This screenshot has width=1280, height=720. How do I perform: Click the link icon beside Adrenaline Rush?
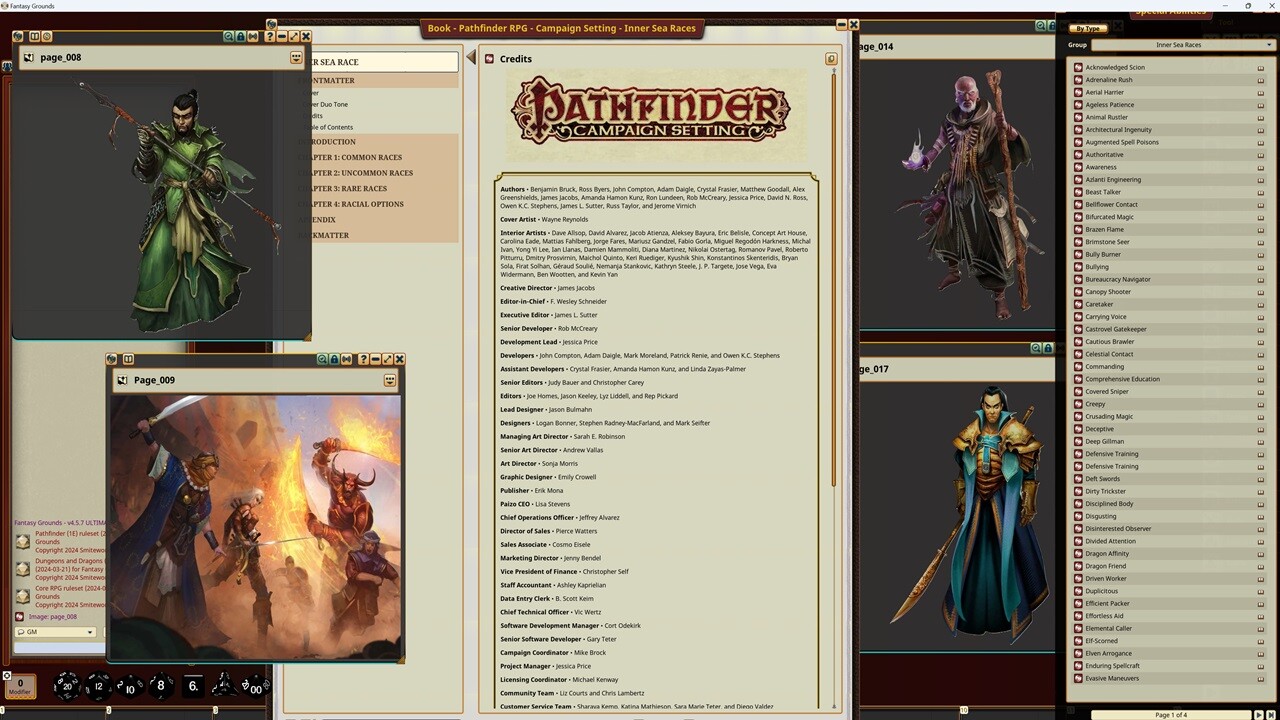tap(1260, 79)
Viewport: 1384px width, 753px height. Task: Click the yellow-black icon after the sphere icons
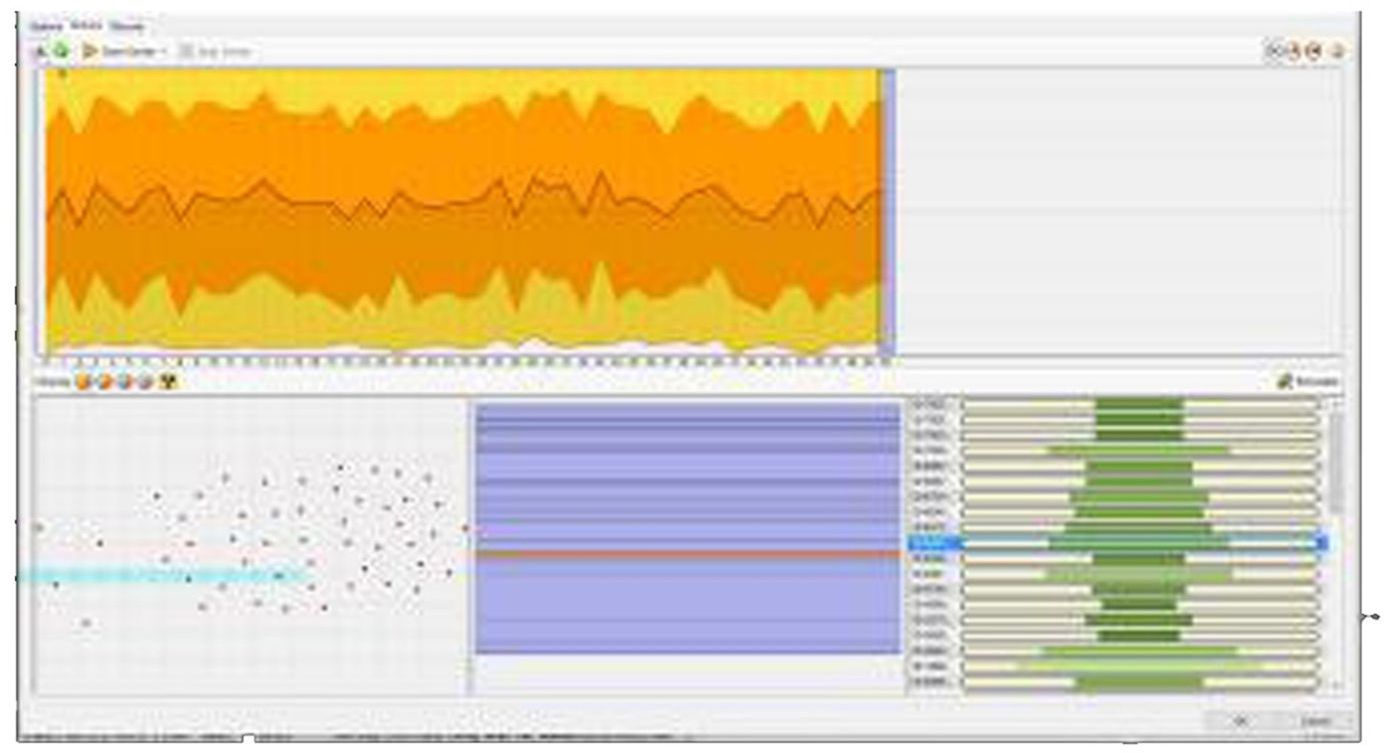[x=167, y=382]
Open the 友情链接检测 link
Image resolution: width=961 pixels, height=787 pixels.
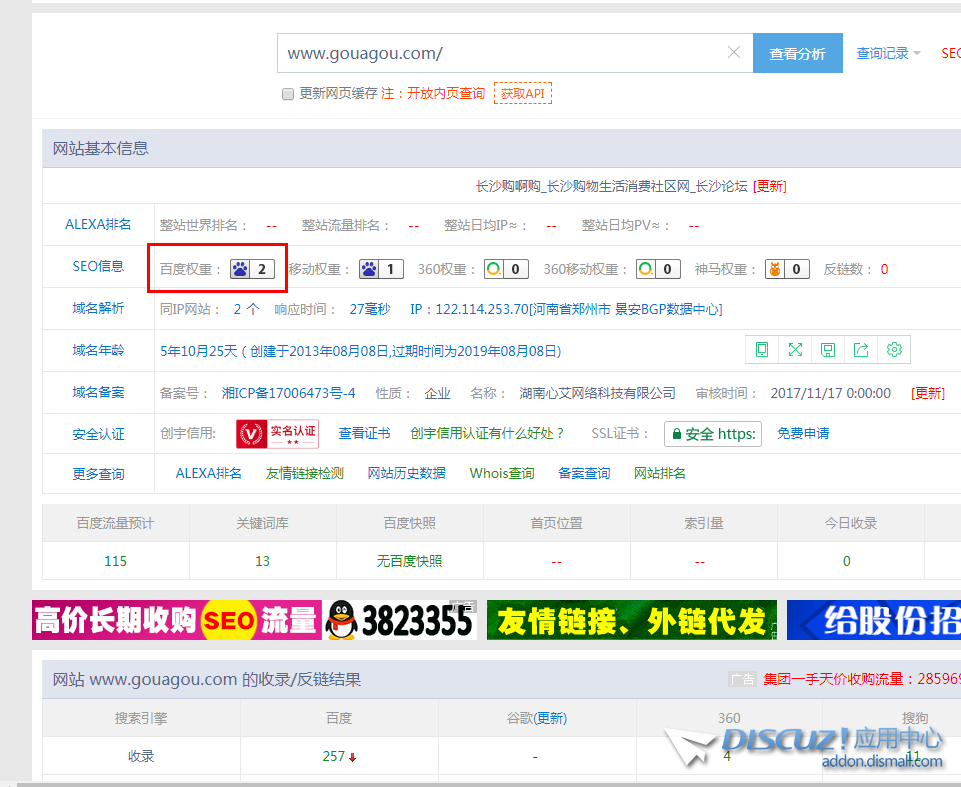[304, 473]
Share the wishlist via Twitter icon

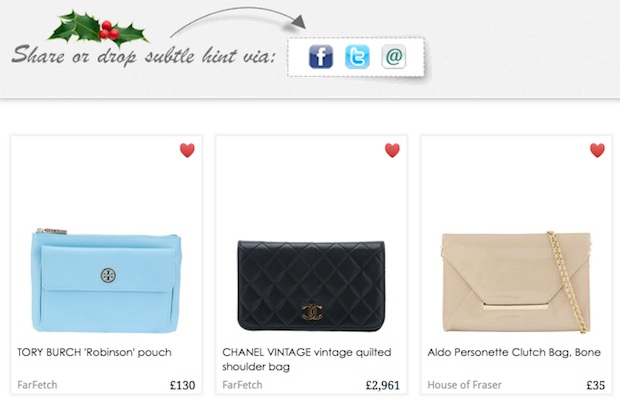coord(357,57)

━━━━

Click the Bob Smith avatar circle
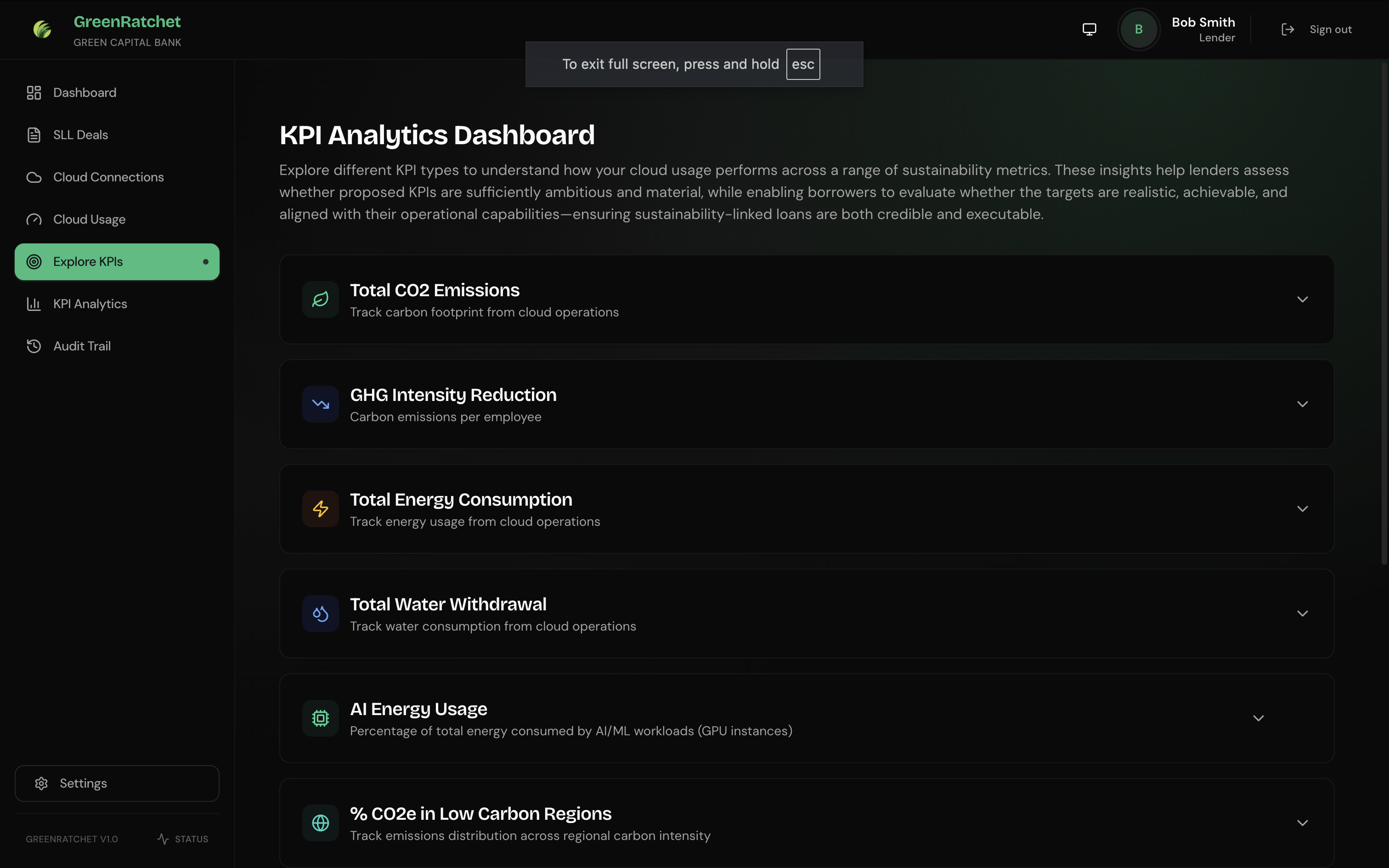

━━━━

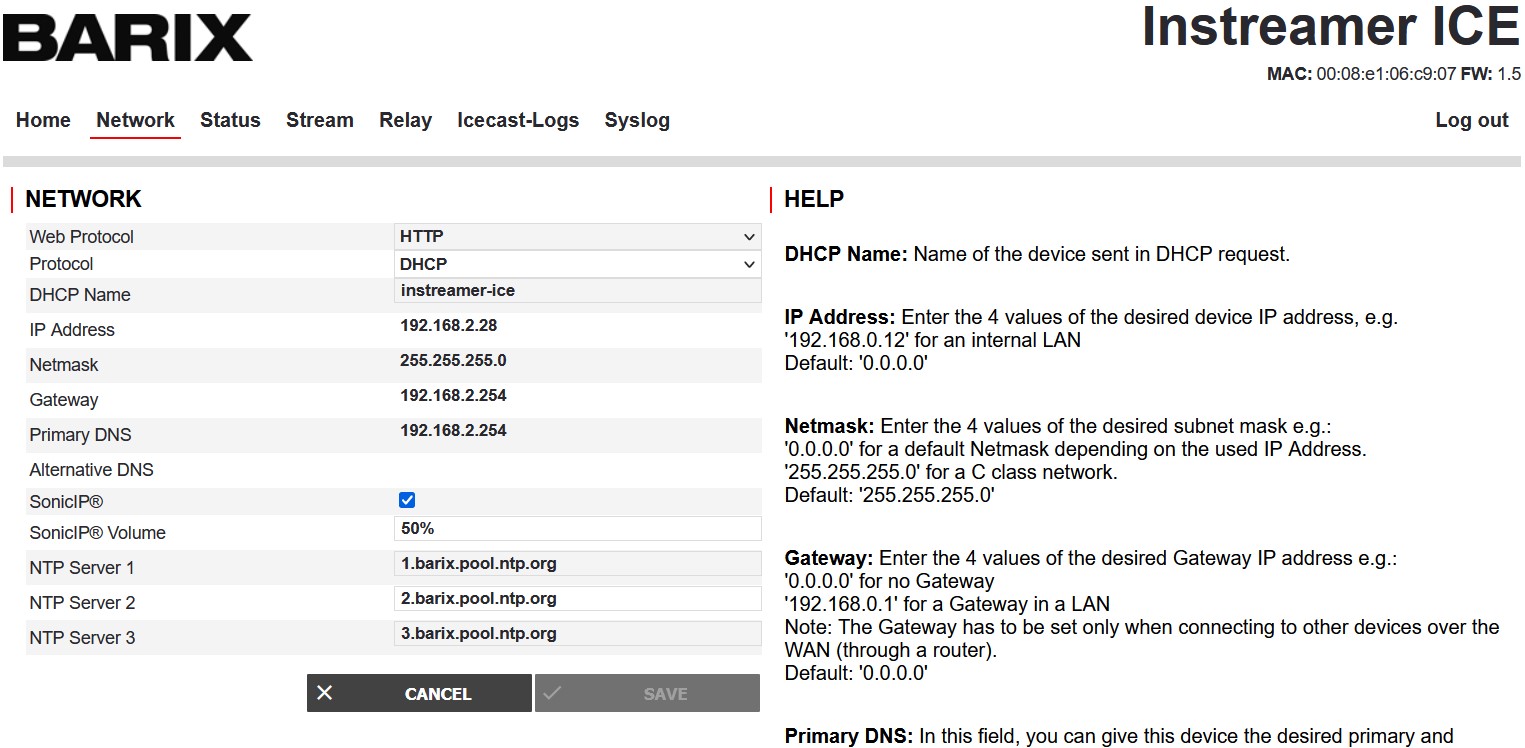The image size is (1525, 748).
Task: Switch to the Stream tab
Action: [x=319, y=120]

━━━━

GIVEN TASK =
How many lines in the records above contain the string "icon"? Reply with the number only.

ANSWER FOR THE TASK =
3